Sandia researcher Christopher Kliewer (8353) has won a $2.5 million, five-year Early Career Research Program award from DOE’s Office of Science for his fundamental science proposal to develop new optical diagnostic tools to study interfacial combustion interactions, which are major sources of pollution and vehicle inefficiency.
Christopher’s winning submission describes an approach to develop and use optical diagnostic tools to study the complex surface chemistry involved when gas-phase combustion interacts with solid or liquid interfaces. His proposal is titled “Interactions between Surface Chemistry and Gas-Phase Combustion: New Optical Tools for Probing Flame-Wall Interactions and the Heterogeneous Chemistry of Soot Growth and Oxidation in Flames.”
“I’m interested in interfacial combustion phenomena, like when a flame interacts with a wall. These heterogeneous processes dominate some of the most stubborn and technologically critical problems in combustion, yet they are not well understood,” says Christopher. “This is due in part to the lack of experimental approaches capable of probing locations very close to an interface, especially in the hostile environment of combustion.”
In engine and power generator combustors, flames interact with metal walls during the combustion process. These interactions are a major source for pollutant emissions, such as unburned hydrocarbon and particulate emissions, and cause aging and failure in engines and generators. Christopher’s project will develop a new nonlinear optical surface scattering technique to capture the dynamic chemistry of the flame-wall interactions.

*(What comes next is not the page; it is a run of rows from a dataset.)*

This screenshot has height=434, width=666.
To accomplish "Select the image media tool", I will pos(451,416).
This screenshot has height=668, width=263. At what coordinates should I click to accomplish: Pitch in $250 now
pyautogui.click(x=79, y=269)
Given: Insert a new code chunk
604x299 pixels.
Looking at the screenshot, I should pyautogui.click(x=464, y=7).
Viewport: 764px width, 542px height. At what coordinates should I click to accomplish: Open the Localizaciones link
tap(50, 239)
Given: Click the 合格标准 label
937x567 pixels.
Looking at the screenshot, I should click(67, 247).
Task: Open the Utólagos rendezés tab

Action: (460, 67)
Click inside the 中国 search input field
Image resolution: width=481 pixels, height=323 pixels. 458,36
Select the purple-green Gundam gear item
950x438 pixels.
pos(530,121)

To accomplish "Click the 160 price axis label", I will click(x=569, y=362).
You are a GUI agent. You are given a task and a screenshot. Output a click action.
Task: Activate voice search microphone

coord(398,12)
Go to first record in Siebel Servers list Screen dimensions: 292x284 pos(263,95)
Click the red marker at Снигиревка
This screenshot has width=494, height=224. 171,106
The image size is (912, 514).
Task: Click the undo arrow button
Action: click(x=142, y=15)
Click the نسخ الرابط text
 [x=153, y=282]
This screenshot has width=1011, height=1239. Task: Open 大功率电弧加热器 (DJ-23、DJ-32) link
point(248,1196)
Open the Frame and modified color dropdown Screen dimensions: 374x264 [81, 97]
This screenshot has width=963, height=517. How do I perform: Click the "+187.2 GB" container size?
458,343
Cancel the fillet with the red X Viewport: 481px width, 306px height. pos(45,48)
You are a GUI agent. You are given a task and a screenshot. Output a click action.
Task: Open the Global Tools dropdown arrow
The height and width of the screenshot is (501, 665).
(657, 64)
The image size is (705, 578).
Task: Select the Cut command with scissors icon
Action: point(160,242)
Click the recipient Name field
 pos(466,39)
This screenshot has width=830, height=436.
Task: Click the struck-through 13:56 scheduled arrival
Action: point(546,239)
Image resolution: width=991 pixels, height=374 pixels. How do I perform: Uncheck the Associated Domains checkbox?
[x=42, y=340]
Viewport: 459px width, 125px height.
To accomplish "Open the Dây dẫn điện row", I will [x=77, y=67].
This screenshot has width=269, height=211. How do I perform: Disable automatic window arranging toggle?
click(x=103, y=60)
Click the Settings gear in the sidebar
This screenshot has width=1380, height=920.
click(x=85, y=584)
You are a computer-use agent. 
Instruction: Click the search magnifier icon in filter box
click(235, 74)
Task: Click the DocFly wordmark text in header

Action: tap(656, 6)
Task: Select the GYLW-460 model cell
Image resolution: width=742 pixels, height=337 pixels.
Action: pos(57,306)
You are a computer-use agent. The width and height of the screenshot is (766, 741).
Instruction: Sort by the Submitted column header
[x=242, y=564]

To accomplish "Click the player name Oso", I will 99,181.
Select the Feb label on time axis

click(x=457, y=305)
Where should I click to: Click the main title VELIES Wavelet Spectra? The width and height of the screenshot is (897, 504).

This tool will be further developed to correct a deficit in existing experimental techniques for studying soot particles collected from flames. Nearly all these techniques require ex-situ analysis — meaning a sample must be removed from the flame to be studied. The act of removing the soot changes both the sample and the surrounding combustion, limiting the accuracy of results.
Ultimately, new insights into the chemical mechanisms of flame-wall interactions and soot growth and oxidation will inform combustion chemistry models that increase the fidelity of predictive numerical simulations of combustion devices, chemistry, and processes. Better simulations can help designers optimize engines and other devices to reduce pollution formation and increase efficiency.
The project builds on and uses other recent advances in Christopher’s lab, such as two-dimensional gas-phase coherent anti-Stokes Raman spectroscopy (2D-CARS). The technique, developed by Christopher and Sandia researcher Alexis Bohlin (8353), increased the capability of this optical diagnostic tool from capturing a CARS spectrum at a single point in space to a planar array of thousands of points within a single laser pulse.
“We developed that technique for gas-phase combustion,” he says. “Now we’re applying that technique to better measure and define the chemistry occurring at the interfaces.”
Christopher joined Sandia in 2009. He has received two distinguished paper awards from the Combustion Institute for papers presented in optical diagnostics at the 2010 and 2014 International Symposium on Combustion. His paper on 2D-CARS was the most read paper in Journal of Chemical Physics for June 2013. He has a doctorate in physical chemistry from the University of California, Berkeley, and a bachelor’s degree in chemistry from George Fox University in Newberg, Oregon.
Christopher is one of 44 winners from DOE labs and US universities chosen by peer review. The Early Career Research Program, now in its sixth year, is designed to bolster the nation’s scientific workforce by providing support to exceptional researchers during the crucial early career years, when many scientists do their most formative work.